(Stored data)
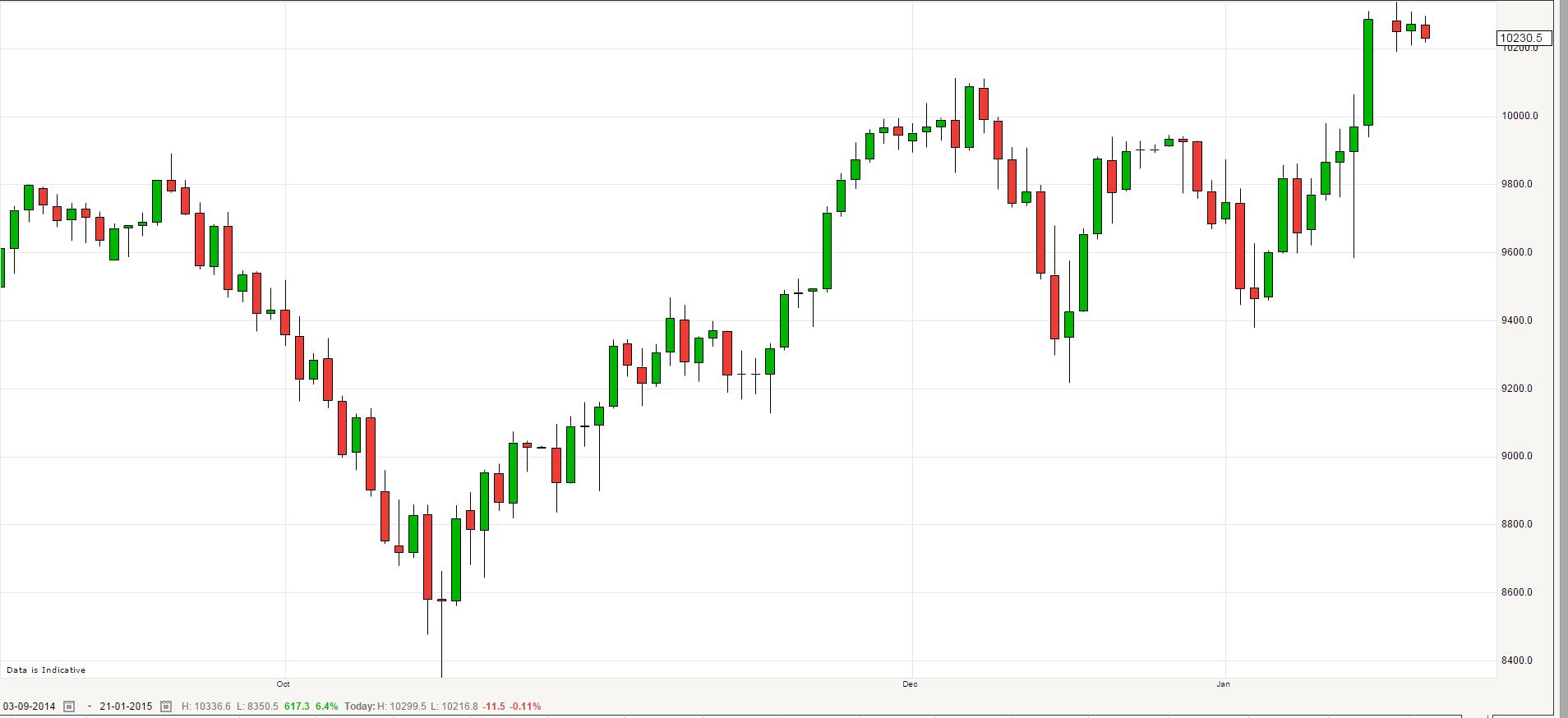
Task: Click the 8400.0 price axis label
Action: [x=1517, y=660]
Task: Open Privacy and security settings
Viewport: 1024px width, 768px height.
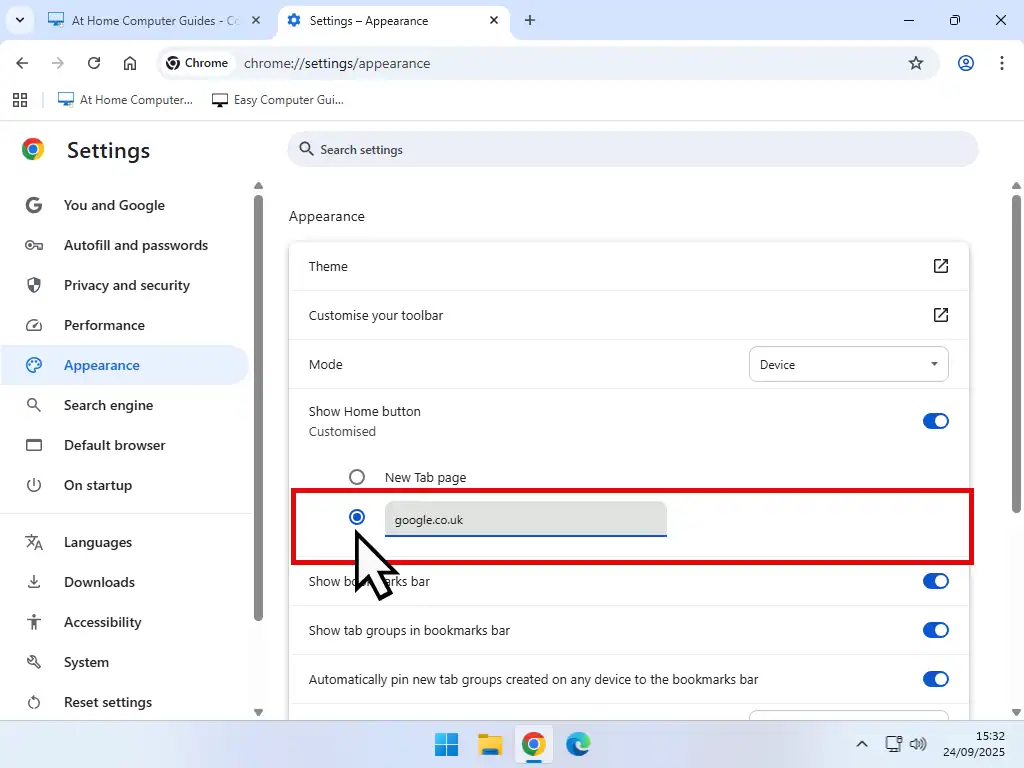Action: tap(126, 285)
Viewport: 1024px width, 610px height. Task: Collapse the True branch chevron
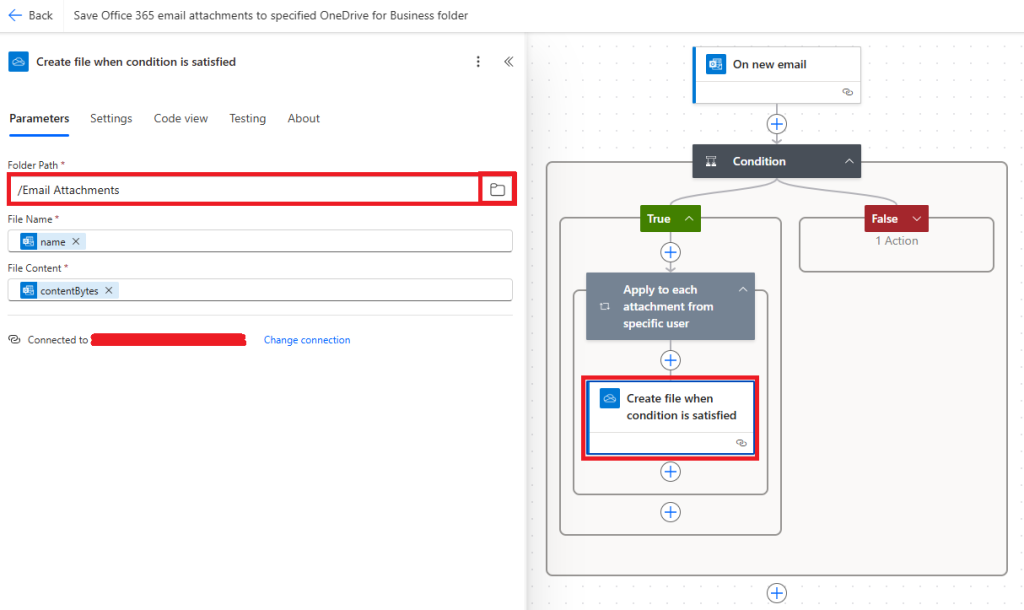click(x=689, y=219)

## Your assignment
Repeat exactly the lines from the one containing "Viewport: 1024px width, 610px" to the last line of the data above, both included, and write no pictures into the copy.

## Solution for this task
Viewport: 1024px width, 610px height. Task: Collapse the True branch chevron
click(x=689, y=219)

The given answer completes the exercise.